### Passage provided:
• • •
# China buying up economic assets and land in U.S.



## Davo45 (Apr 29, 2011)

I don't know if this will go through or not. This is what the Obama administration calls, "Foreign investments".

GoldSilver.com - The Chinese Government Is Buying Up Economic Assets And Huge Tracts Of Land All Over The United States


----------



## BillS (May 30, 2011)

It's one of their ways of getting rid of dollars. They're buying up land all over the world. Especially natural resources in Africa.


----------



## JayJay (Nov 23, 2010)

Are they really 'buying' the land...or is Hillary playing 'let's make a deal'???


----------



## Meerkat (May 31, 2011)

JayJay said:


> Are they really 'buying' the land...or is Hillary playing 'let's make a deal'???


 Its not the land china is after,its the natural gas,oil and other resources we have.


----------



## Sourdough (May 22, 2010)

The chickens come home to roost........


----------



## Meerkat (May 31, 2011)

Sourdough said:


> The chickens come home to roost........


LOl,yep and they are not happy about us blowing up stuff and killing people.


----------



## JayJay (Nov 23, 2010)

Meerkat said:


> Its not the land china is after,its the natural gas,oil and other resources we have.


I think it was on the Alex Jones show I heard someone say they bragged that the water they are stealing from the Great Lakes (using bladder barges) is cleaner than water coming from their faucets....


----------



## Cahri (Feb 18, 2011)

Davo45 said:


> I don't know if this will go through or not. This is what the Obama administration calls, "Foreign investments".
> 
> GoldSilver.com - The Chinese Government Is Buying Up Economic Assets And Huge Tracts Of Land All Over The United States


Well we shouldn't care so much at this time, They are at critical water levels, and what will they do when their water and food becomes too scarce. The rich will live and the poor will suffer or die


----------



## Meerkat (May 31, 2011)
• • •
### The data:

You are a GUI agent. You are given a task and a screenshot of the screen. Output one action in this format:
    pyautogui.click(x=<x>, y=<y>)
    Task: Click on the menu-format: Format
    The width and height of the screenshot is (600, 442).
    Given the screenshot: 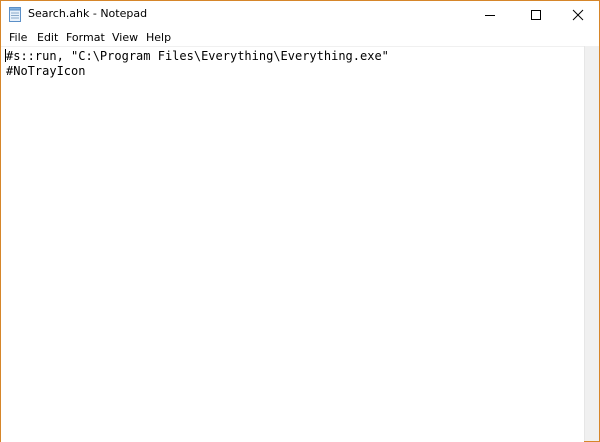 What is the action you would take?
    pyautogui.click(x=86, y=38)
• • •
### Tasks to complete:
A – List every distinct username that appears as a poster in the forum thread about China buying land in the U.S.
B – Retype the part of the forum thread about China buying land in the U.S. from "## BillS (May" up to and including "resources in Africa.".

### Answers to the exercise:
A – Davo45, BillS, JayJay, Meerkat, Sourdough, Cahri

B –
## BillS (May 30, 2011)

It's one of their ways of getting rid of dollars. They're buying up land all over the world. Especially natural resources in Africa.